N-219. Quantitation of Population Growth and Decay for Organisms Present in a Chloroethene Reducing enrichment Culture

A. R. Rowe, G. L. Heavner, R. E. Richardson;
Cornell Univ., Ithaca, NY.

In anaerobic systems, the dechlorination of chlorinated organic compounds like the common groundwater pollutants PCE and TCE, is mediated by microbial consortia. In these consortia organisms that reductively dechlorinate, specifically the Dehalococcoides group, rely on hydrogen from syntrophic fermentation, and as-yet undetermined biologically synthesized nutrients.
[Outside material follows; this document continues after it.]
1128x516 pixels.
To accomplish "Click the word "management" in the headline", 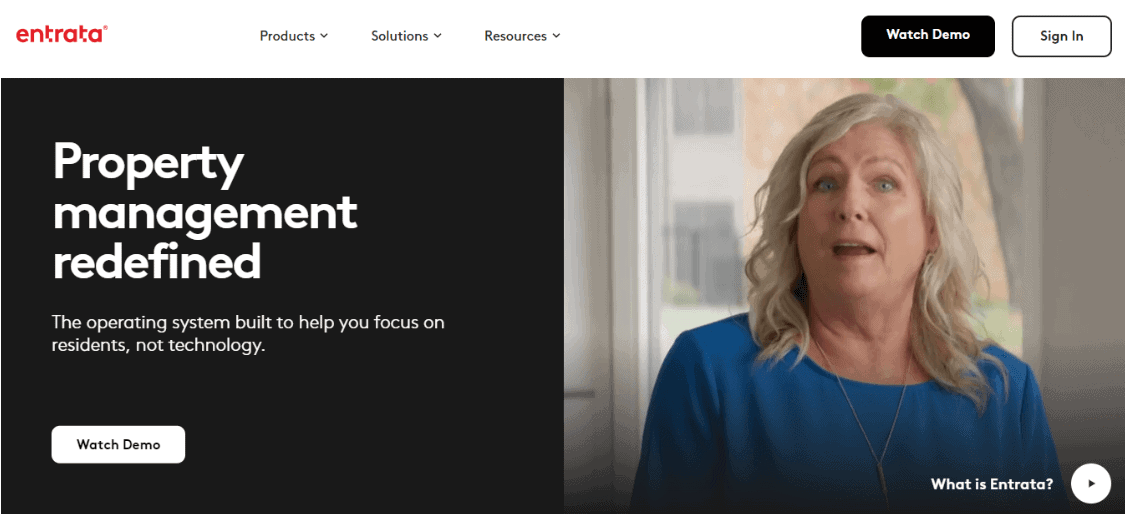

Many phyla, such as members of the Firmicutes, delta/epsilon-Proteobacteria, Bacteroides, Thermotoga, Spirochetes and Methanogens are commonly represented in these communities as shown by 16S rDNA clone library analysis. However the specific roles or activities of these organisms, especially with respect to interactions with Dehalococcoides have yet to be established. In order to further understand the role of other organisms in these consortia, amendment cultures from a chloroethene degrading microbial enrichment were constructed to quantitatively track population growth and decay. These cultures were feed with different substrates. For example, cultures were fed nothing, acetate, formate, butyrate and H2, in either the presence or absence of PCE. Cultures were maintained from 4 to 16 weeks on a weekly feeding and wasting cycle. Production of methane, dechlorination end products, and production/consumption of organic acids were tracked using gas and ion chromatography. Population growth and decay was tracked using quantitative PCR. Results of unfed cultures suggest population decay rate for Dehalococcoides ethenogenes strain 195 of 0.068/per day. Methanogen populations decayed much slower (0.0057 or 0.002 for Methanospirillum and Methanosaeta, respectively) presumably because their growth substrates (H2 & acetate) were slowly released from decaying biomass. Primers for additional groups are being used to track growth yields and decay rates. The aim of this work is to construct a more refined model of how electrons flow through this enrichment culture, and generate hypotheses about the physiological roles of these other phylogenetic groups in dechlorinating communities.